Bananas’ N Cream Cupcakes

Here’s a decadent alternative to banana bread. You could leave the cupcakes unfrosted for great breakfast muffins or you could frost them with chocolate buttercream icing for a mouth-watering banana split cupcake.

For 12 cupcakes

Banana Cupcake Batter

100 g butter, room temperature

½ cup sugar

½ tsp salt

1 tsp vanilla extract

2 tsp baking powder

1 egg

½ cup milk

1 ½ cups all-purpose flour

2 very ripe bananas, mashed

½ cup walnuts

    1. Preheat the oven to 350°F. Line a cupcake pan with paper liners.
    2. In the bowl of an electric mixer fitted with the paddle attachment, cream the butter, the sugar, the salt, and the vanilla extract on high speed until light and fluffy.
    3. Add the egg, scraping down the bowl, then the milk, the flour, and the baking powder.
    4. Fold in the walnuts and the mashed bananas.
    5. Fill each liner to the top with batter.
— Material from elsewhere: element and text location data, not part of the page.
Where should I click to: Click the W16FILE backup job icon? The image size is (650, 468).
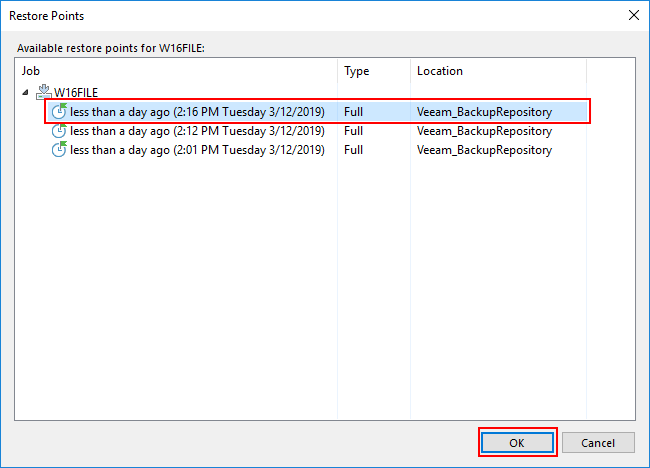click(44, 92)
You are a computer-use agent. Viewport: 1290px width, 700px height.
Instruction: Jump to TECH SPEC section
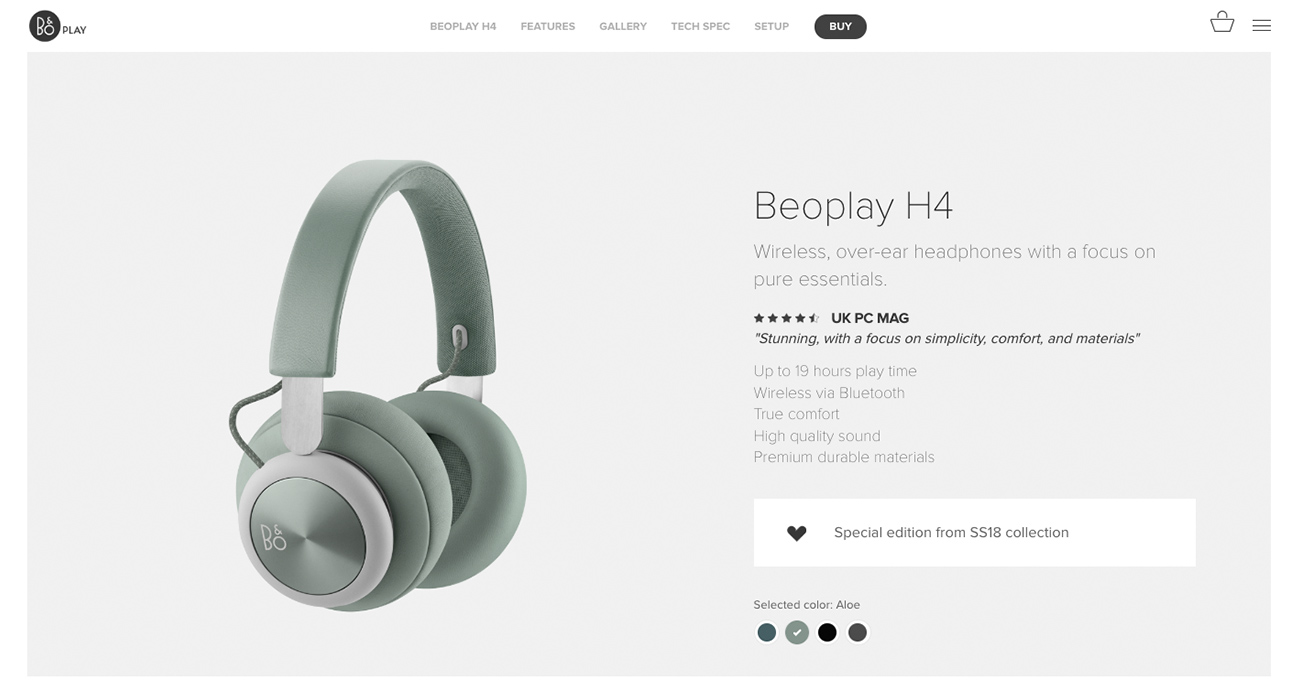pos(700,27)

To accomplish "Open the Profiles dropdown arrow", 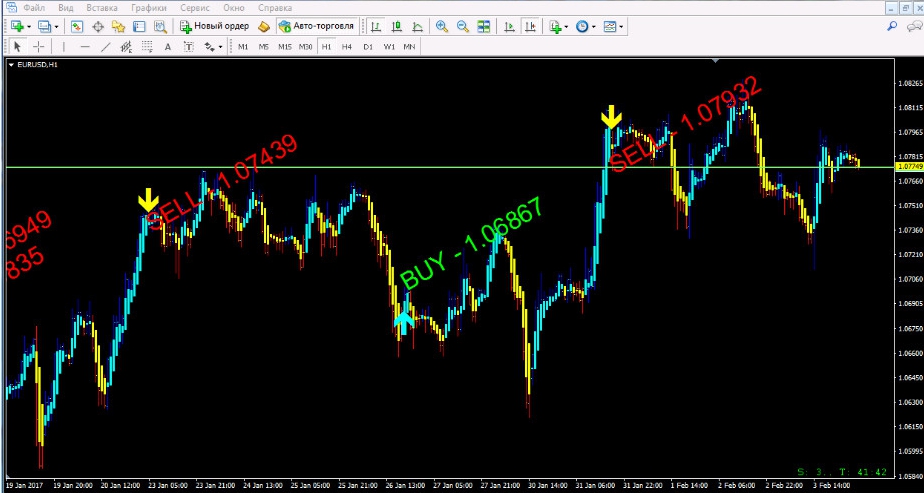I will pyautogui.click(x=56, y=26).
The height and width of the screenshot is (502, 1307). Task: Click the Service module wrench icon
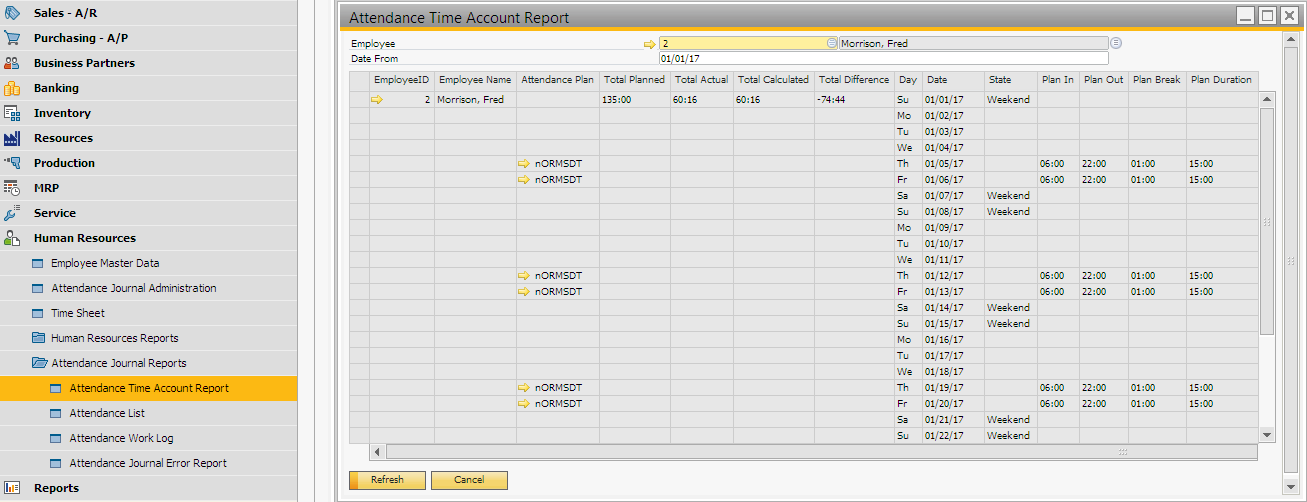[x=12, y=213]
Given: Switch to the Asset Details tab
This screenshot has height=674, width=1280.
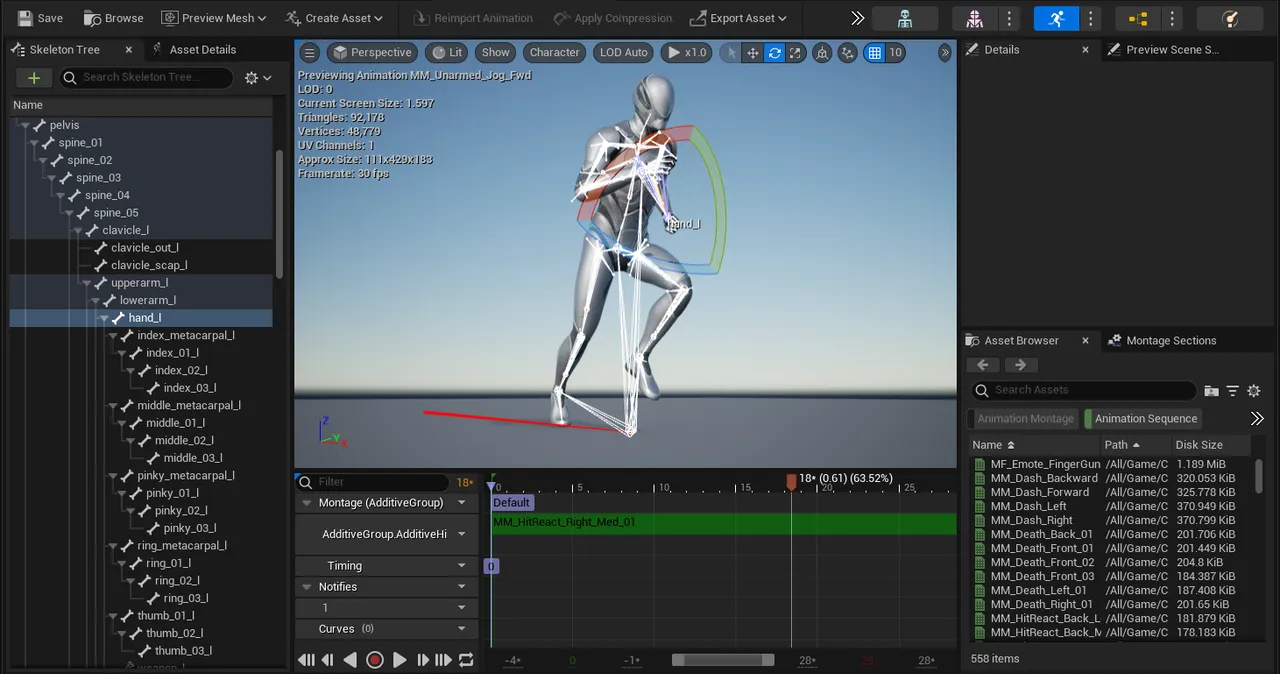Looking at the screenshot, I should coord(202,50).
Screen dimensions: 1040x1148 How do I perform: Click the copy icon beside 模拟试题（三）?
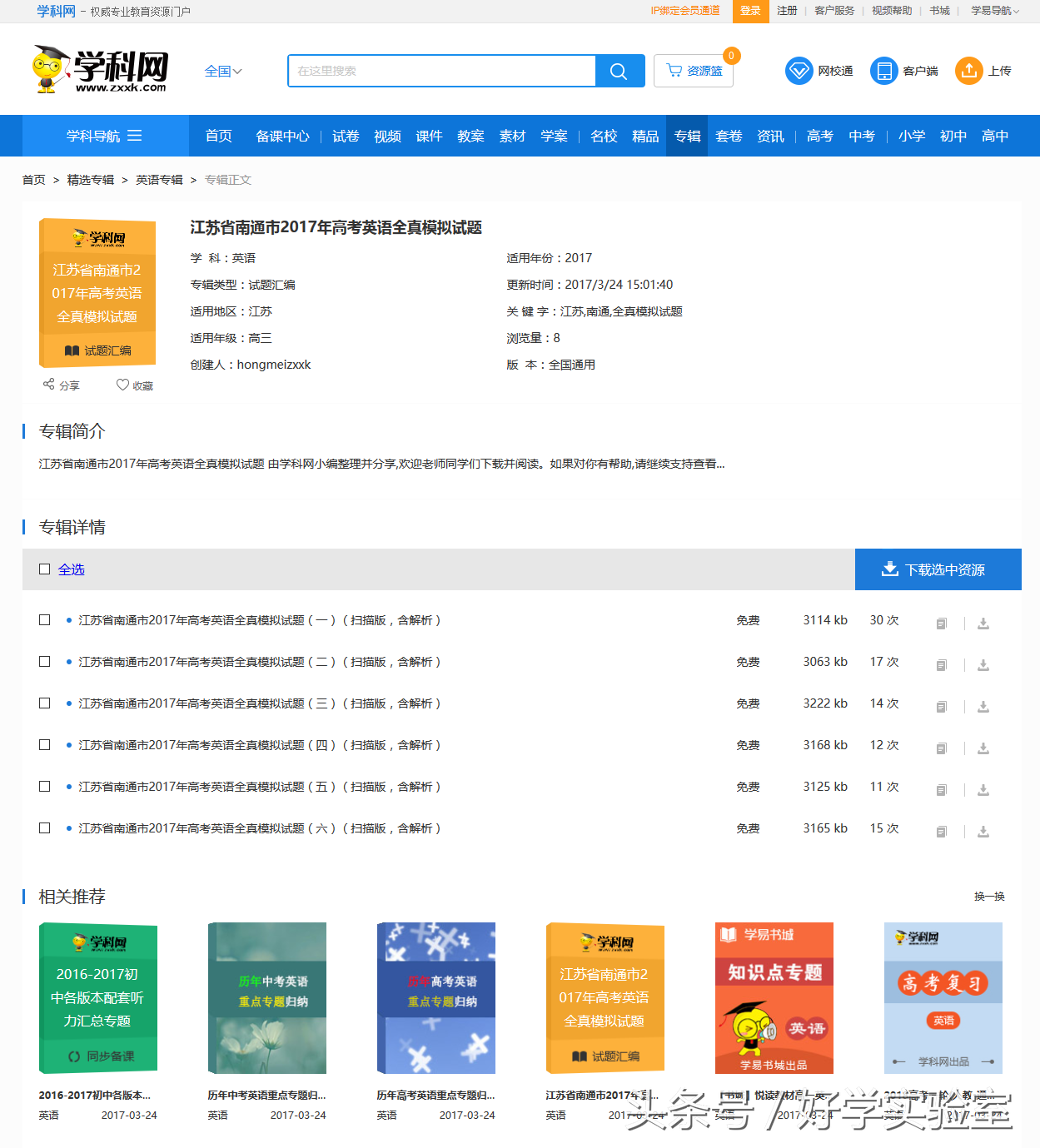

Bake for 20 to 25 minutes, until the tops are golden and a toothpick comes out clean.

Cream Cheese Frosting

¼ cup salted butter, room temperature

250 g cream cheese, room temperature

1 ½ cups powdered sugar

1 tbsp vanilla extract

  1. In the bowl of a stand mixer, whisk all the frosting ingredients on high speed until your frosting is airy and smooth (approx. 2-3 minutes).
  2. Frost your cooled banana cupcakes.

Caramelized Walnuts

½ cup walnuts

1 heaping tbsp of sugar

  1. In a small saucepan over med-high heat, toast your walnut for 2-3 min.
  2. Add the sugar and stir with a spatula in order for the caramel to coat the walnuts. When golden, pour them out on a plate and let cool completely.
  3. Decorate the tops of your frosted cupcakes with the sweet walnuts.